Probability distributions in R

This page summarizes how to work with univariate probability distributions in R and S-PLUS. See also notes on working with distributions in Mathematica, Excel, and in Python with SciPy.

R and S-PLUS use prefixes and bases to denote functions related to a distribution. The prefixes are d, p, q, and r. The bases are the name of the distribution family such as norm for the normal distribution.

The prefix d is for density, i.e. PDF.

The prefix p is for CDF (cumulative density function), unless the argument lower.tail = FALSE is supplied, in which case it turns into the CCDF (complementary CDF).
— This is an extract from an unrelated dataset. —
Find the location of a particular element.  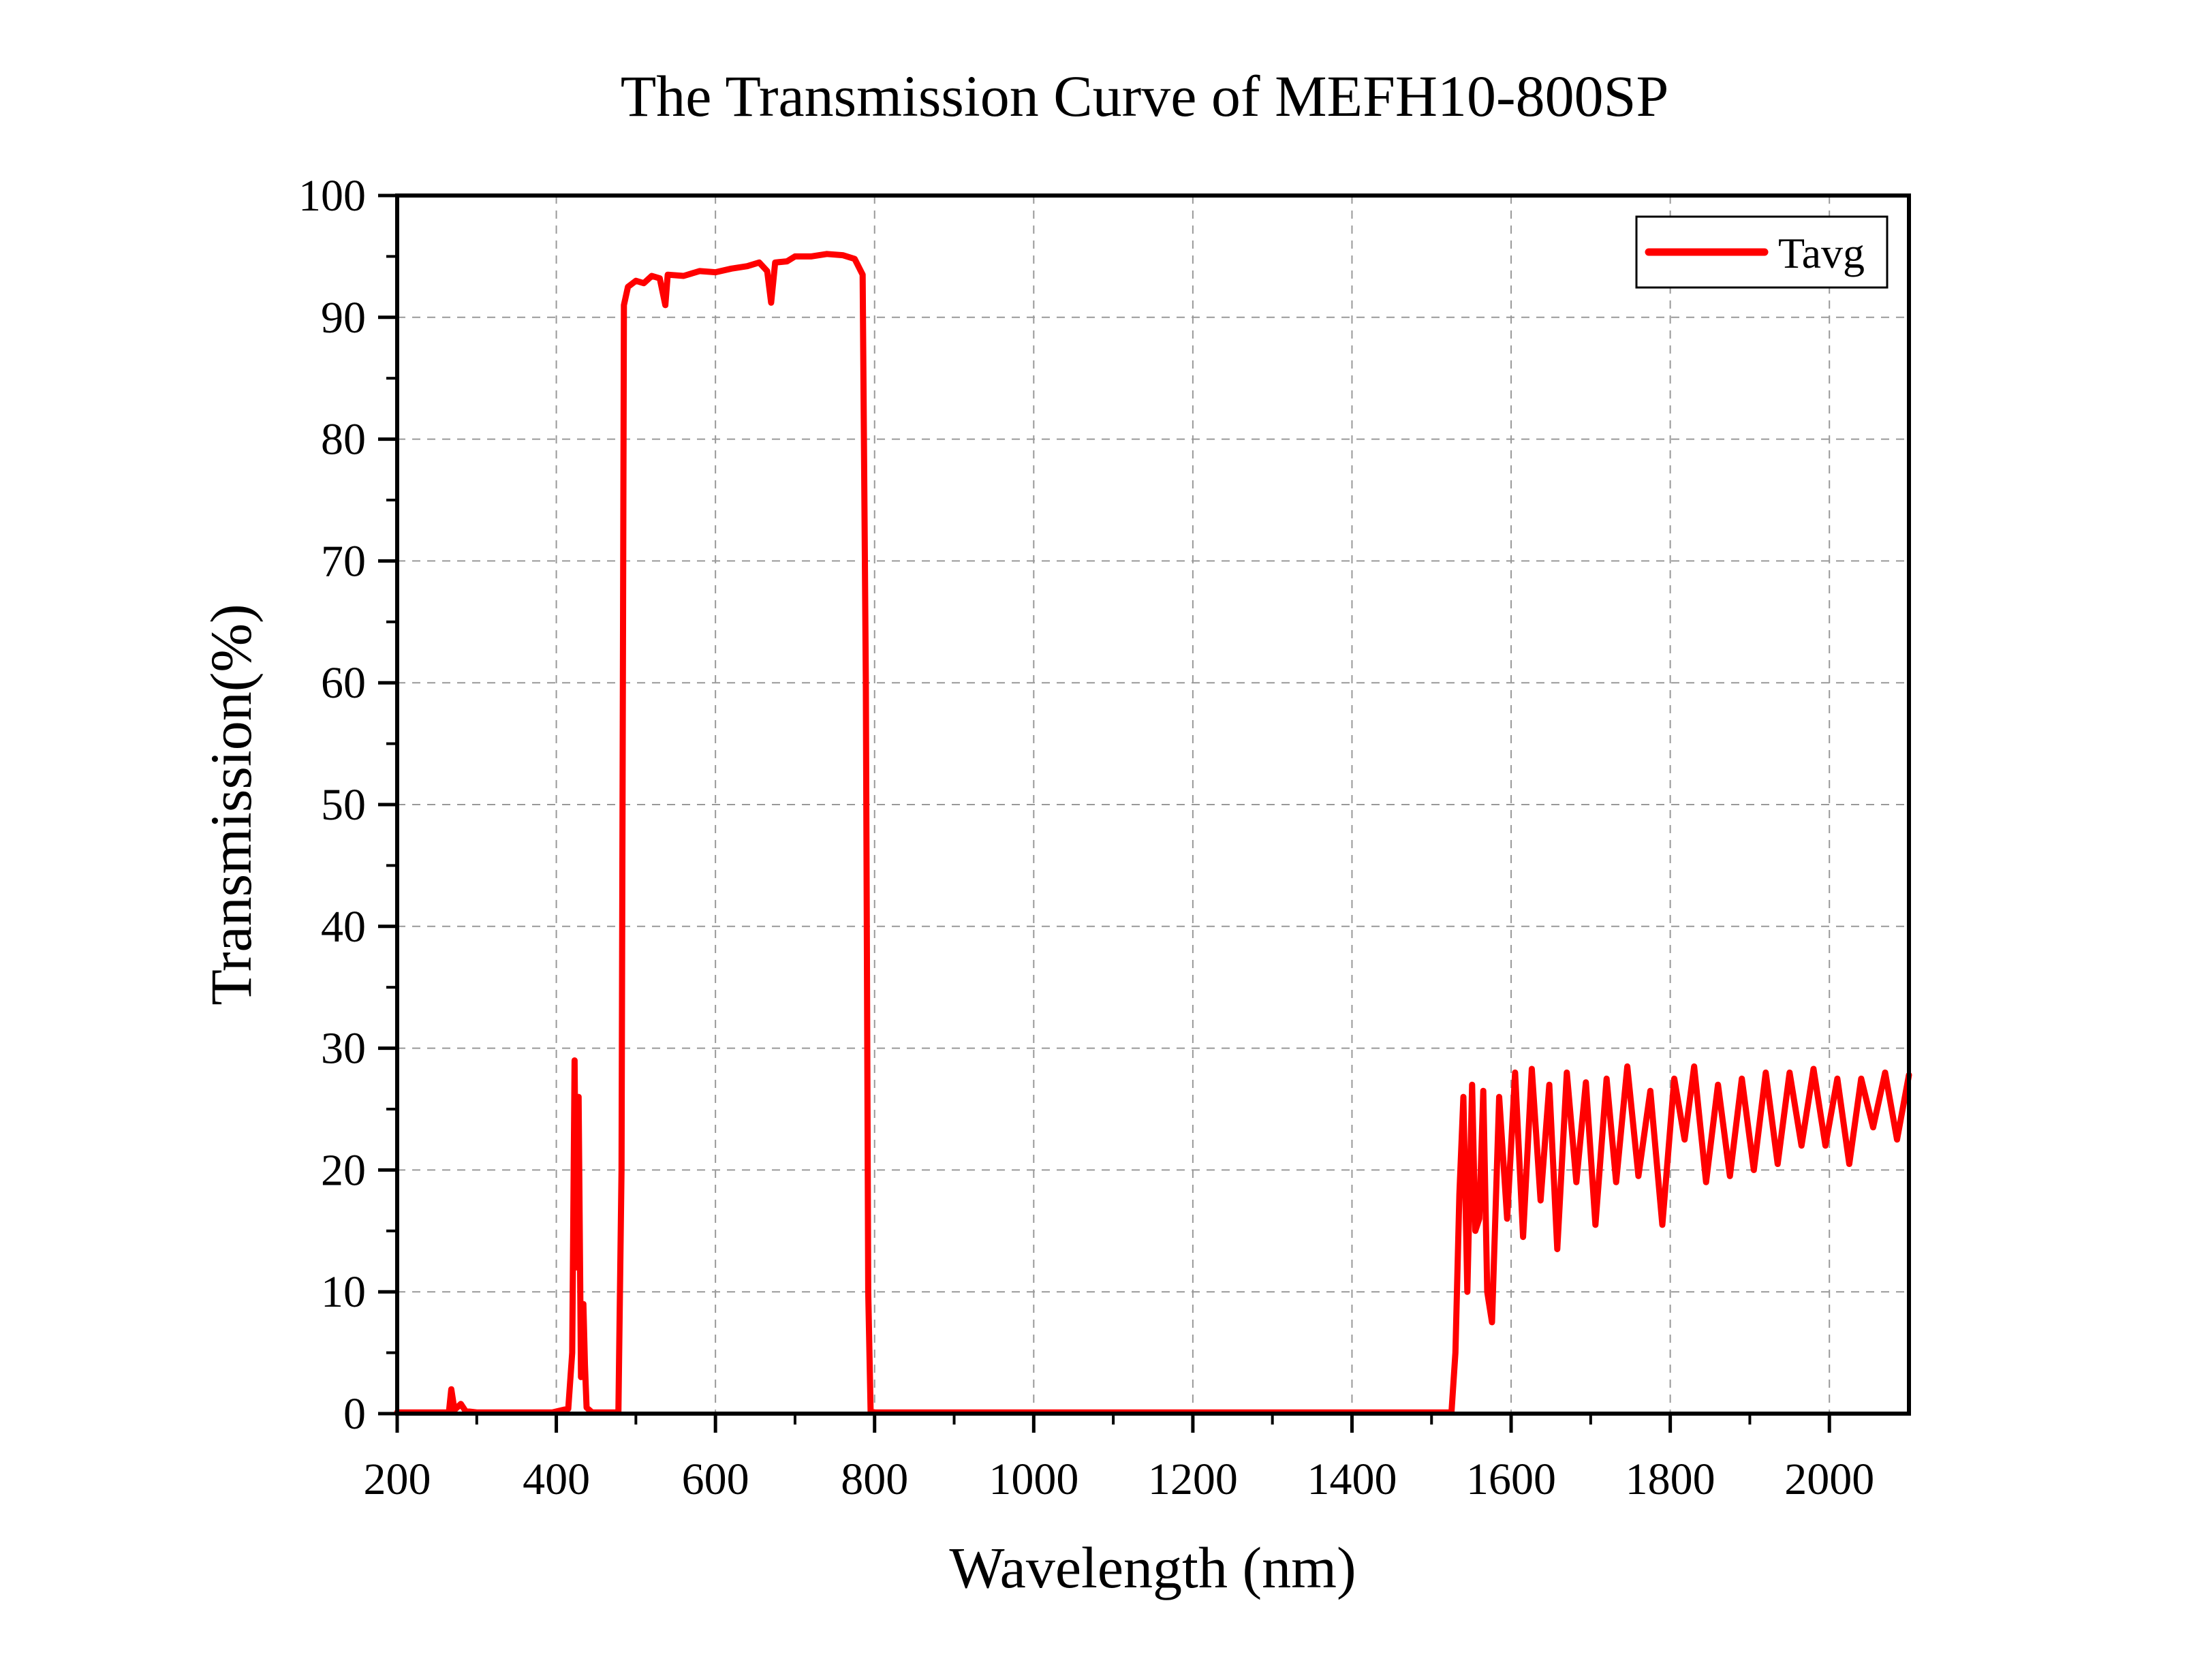

y-tick-label: 20 is located at coordinates (343, 1170).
The prefix q is for the CDF inverse, unless the argument lower.tail = FALSE is
supplied, in which case it turns into the CCDF inverse.
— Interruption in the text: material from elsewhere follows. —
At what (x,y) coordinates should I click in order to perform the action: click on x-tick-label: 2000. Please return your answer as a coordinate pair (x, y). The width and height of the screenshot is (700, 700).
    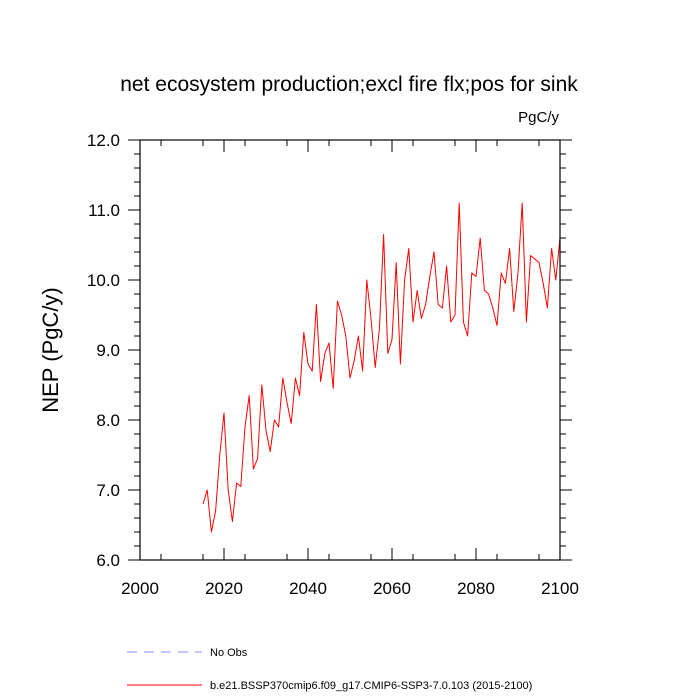
    Looking at the image, I should click on (140, 588).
The prefix r is for random sample.

The first argument to a distribution-related function is the ostensible argument. Next come the distribution parameters followed by other options.


pnorm(0.77, 0, 2.1) computes FX(0.77) where X is a normal random variable with mean 0 and standard deviation 2.1 and FX is its CDF.

dbeta(0.7, 2.1, 3.4) computes fX(0.7) where X is a beta random variable with parameters 2.1 and 3.4 and fX is its PDF.

qgamma(0.1, 3.1, 1.0, lower.tail = FALSE) finds a value y so that P(Y > y) = 0.1 where Y has a gamma distribution with shape 3.1 and scale 1.

Distributions and parameterizations

Distribution Base name    Parameters
beta beta shape1, shape2
binomial binom size, prob
Cauchy cauchy location, scale
chi-squared chisq df
exponential exp rate
F f df1, df2
gamma gamma shape, rate
geometric geom p
hypergeometric hyper m, n, k
log-normal lnorm meanlog, sdlog
logistic logis location, scale
negative binomial nbinom size, prob
normal norm mean, sd
Poisson pois lambda
Student t t df
uniform unif min, max
Weibull weibull shape, scale

Note that the exponential is parameterized in terms of the rate, the reciprocal of the mean.

The gamma can be parameterized by its shape and either the rate or the scale. The rate is the default argument by position, but you can specify the scale by name.

The hypergeometric distribution gives the probability of various numbers of red balls when k balls are taken from an urn containing m red balls and n blue balls. Note that another popular convention uses the number of red balls and the total number of balls m+n.

Note that the parameters for the log-normal are the mean and standard deviation of the log of the distribution, not the mean and standard deviation of the distribution itself.